**Instruções do exercício**
Reproduza o trecho do diário que começa em "Diário do entre-mundos" e segue até "segurar essa onda.", substituindo "normalidade" por "rotina".

------ Texto selecionado ------

2 de mai. de 2020

Diário do entre-mundos 36

Mais de 40 dias e uma normalidade acaba se organizando. O trabalho, quando possível, as tentativas de exercício, os telefonemas com pessoas que nos avisam que estão bem.
No país, o desastre óbvio de ter um admirador da tortura no comando, as gigantescas filas para retirar os 600 reais emergenciais, a desigualdade e violência social que se intensificam.
Mas, mesmo que uma “normalidade”se estabeleça, necessária para o dia-a-dia, para levantarmos da cama e darmos conta de mais uma jornada, tudo isso - o vírus - é de uma tristeza sem fim. Viver nos Brasil é ver essa tristeza se multiplicar sem limites e a todo momento se dar conta de que poucos têm meios materiais para segurar essa onda.
Às vezes, se agarrar à indignação com os fascistas, com a pessoa do supermercado que não usa máscara, com a estupidez de um comentarista de algum canal de TV, acaba nos ajudando a organizar uma energia, um foco de intensidade. Me pergunto, como manter essa indignação – horrivelmente renovada diariamente - sem abandonar a tristeza? Não que a tristeza seja desejável, não que devamos nos agarrar a esse afeto. Mas, antes, os poderes fascistas querem todas a tristeza para eles. Para isso não param de multiplicar a própria pandemia, se apropriar dela como fonte de mais mortes. Até a tristeza global que essa pandemia traz esses poderes querem domesticar, querem organizar no ódio, para que nada novo possa sair do que nos acontece.
Pessoas mascaradas, ar pesado, ruas vazias, distância dos corpos. O sempre tão belo mês de abril no Rio de Janeiro acabou como se os dias esperassem pessoas e vozes, corpo e festas, como se a leve brisa nas árvores esperasse gargalhadas que as movimentassem de verdade.
Talvez esse esboço de reflexão seja movido pela torta vontade de não entregar as forças que resistem à tristeza desse momento aos poderes de sempre. Se fazemos um grande esforço para mais um dia, como fazer com que esse esforço não se estanque no muro da destruição dos imbecis do poder? Como ter a tristeza por perto, o que parece inevitável, sem dobrá-la, sem colocar nela todas as nossas forças, sem domesticá-la nos afetos que já conhecíamos?

------ Dados extraídos ------

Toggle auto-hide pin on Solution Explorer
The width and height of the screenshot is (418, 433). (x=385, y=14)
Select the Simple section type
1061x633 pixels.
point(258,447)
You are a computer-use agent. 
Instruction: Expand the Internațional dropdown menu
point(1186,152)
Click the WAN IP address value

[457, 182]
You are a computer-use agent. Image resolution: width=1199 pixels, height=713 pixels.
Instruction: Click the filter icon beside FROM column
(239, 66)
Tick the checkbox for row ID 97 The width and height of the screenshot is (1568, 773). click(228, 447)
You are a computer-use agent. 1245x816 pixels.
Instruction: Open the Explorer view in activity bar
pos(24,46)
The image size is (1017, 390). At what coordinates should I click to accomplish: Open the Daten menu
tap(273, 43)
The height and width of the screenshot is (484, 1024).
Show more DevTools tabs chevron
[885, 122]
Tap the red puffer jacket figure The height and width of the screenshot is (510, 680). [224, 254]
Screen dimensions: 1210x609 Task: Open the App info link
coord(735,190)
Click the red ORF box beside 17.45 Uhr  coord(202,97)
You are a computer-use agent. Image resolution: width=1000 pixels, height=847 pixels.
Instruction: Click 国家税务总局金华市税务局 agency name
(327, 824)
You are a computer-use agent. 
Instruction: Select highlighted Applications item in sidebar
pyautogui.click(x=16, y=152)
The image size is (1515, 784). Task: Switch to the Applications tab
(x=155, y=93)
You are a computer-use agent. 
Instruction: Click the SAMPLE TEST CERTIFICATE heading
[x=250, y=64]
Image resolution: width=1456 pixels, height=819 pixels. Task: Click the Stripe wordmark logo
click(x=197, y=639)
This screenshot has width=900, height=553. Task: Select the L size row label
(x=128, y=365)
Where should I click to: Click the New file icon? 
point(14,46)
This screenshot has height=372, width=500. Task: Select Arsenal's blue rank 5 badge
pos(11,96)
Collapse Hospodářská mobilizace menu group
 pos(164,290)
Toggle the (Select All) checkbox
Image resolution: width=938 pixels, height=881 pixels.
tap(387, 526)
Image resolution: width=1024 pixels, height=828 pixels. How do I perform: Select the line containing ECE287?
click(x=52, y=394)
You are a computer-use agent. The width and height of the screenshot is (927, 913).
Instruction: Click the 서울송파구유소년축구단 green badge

------

**Resolução do problema**
Diário do entre-mundos 36

Mais de 40 dias e uma rotina acaba se organizando. O trabalho, quando possível, as tentativas de exercício, os telefonemas com pessoas que nos avisam que estão bem.
No país, o desastre óbvio de ter um admirador da tortura no comando, as gigantescas filas para retirar os 600 reais emergenciais, a desigualdade e violência social que se intensificam.
Mas, mesmo que uma “rotina”se estabeleça, necessária para o dia-a-dia, para levantarmos da cama e darmos conta de mais uma jornada, tudo isso - o vírus - é de uma tristeza sem fim. Viver nos Brasil é ver essa tristeza se multiplicar sem limites e a todo momento se dar conta de que poucos têm meios materiais para segurar essa onda.